While some U.S. economists fret that the country’s inflation rate is going to zoom past the Federal Reserve’s 2% target any day now, that amount of inflation is insignificant numerically to Venezuela’s coming inflation rate of 1,000,000%. How is that even possible?
The International Monetary Fund’s (IMF) Alejandro Werner, director of the Fund’s Western Hemisphere department, included the astounding projection in an IMF blog post Monday “to signal that the situation in Venezuela is similar to that in Germany in 1923 or Zimbabwe in the late 2000’s.” The IMF’s official April estimate for Venezuelan inflation this year is 13,860%.
We expect the government to continue to run wide fiscal deficits financed entirely by an expansion in base money, which will continue to fuel an acceleration of inflation as money demand continues to collapse.
The IMF expects Venezuela’s economy (measured in real GDP) to shrink by 18% this year, the third consecutive year that the country has suffered double-digit declines. And that may not be the worst of it:
The collapse in economic activity, hyperinflation, and increasing deterioration in the provision of public goods (health care, electricity, water, transportation, and security) as well as shortages of food at subsidized prices have resulted in large migration flows, which will lead to intensifying spillover effects on neighboring countries.
Venezuela is the poster child for a resource-rich country where political decisions are close to killing the goose that lays golden eggs. The country has the largest proved oil reserves on earth, but production is collapsing because the country’s national oil company, Petróleos de Venezuela, has been starved for the cash needed to support operation.
Venezuela’s crude oil is a heavy, sour (sulfurous) grade that requires substantial processing before it’s able to be sold, making the cost of getting the stuff out of the ground far higher than the costs for lifting crude from the Permian Basin or Saudi Arabia’s Al-Ghawar. In March the U.S. Energy Information Administration (EIA) reported that Venezuelan crude oil production had dropped by 700,000 barrels a day between January 2016 and January 2018. The agency expects the declines to continue through next year.
Werner’s blog post, “Outlook for the Americas: A Tougher Recovery,” notes continued strong growth in the United States as “benefiting the economies in the region with close ties to it,” if any such still exist. Here are a few highlights from his comments on other Western Hemisphere economies:
- Argentina: Growth slows to 0.4% this year, with a gradual recovery in 2019 and 2020.

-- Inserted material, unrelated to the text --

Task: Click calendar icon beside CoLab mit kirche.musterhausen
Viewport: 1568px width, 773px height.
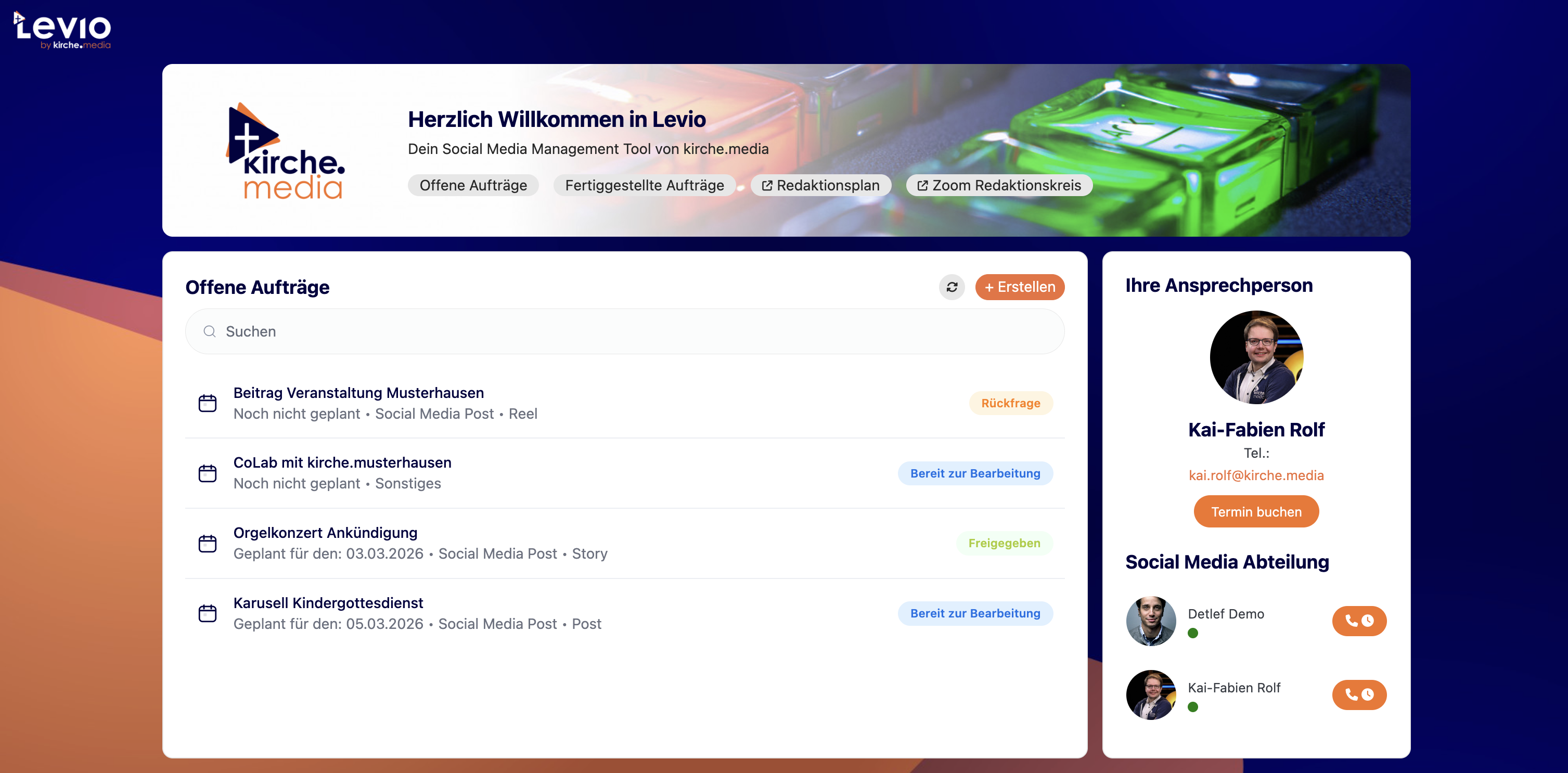Action: tap(208, 473)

- Brazil: Growth of 1.8% in 2018, rising to 2.5% in 2019.
- Chile: Growth estimate increased from 3.4% to 4.8%.
- Colombia: Growth of 2.7% this year, rising to 3.6% in 2019.
- Peru: Growth rises to 3.7% in 2018 and reaches 4.1% next year.
- Mexico: Growth of 2.3% this year and 2.7% next year, as the NAFTA negotiations have held down the 2019 forecast.
Excluding Venezuela, the total South American economy is forecast to rise by 2.1% in 2018 and 2.7% in 2019. With Venezuela included, the 2018 increase drops to 1.1% and the 2019 increase falls to 2.4%.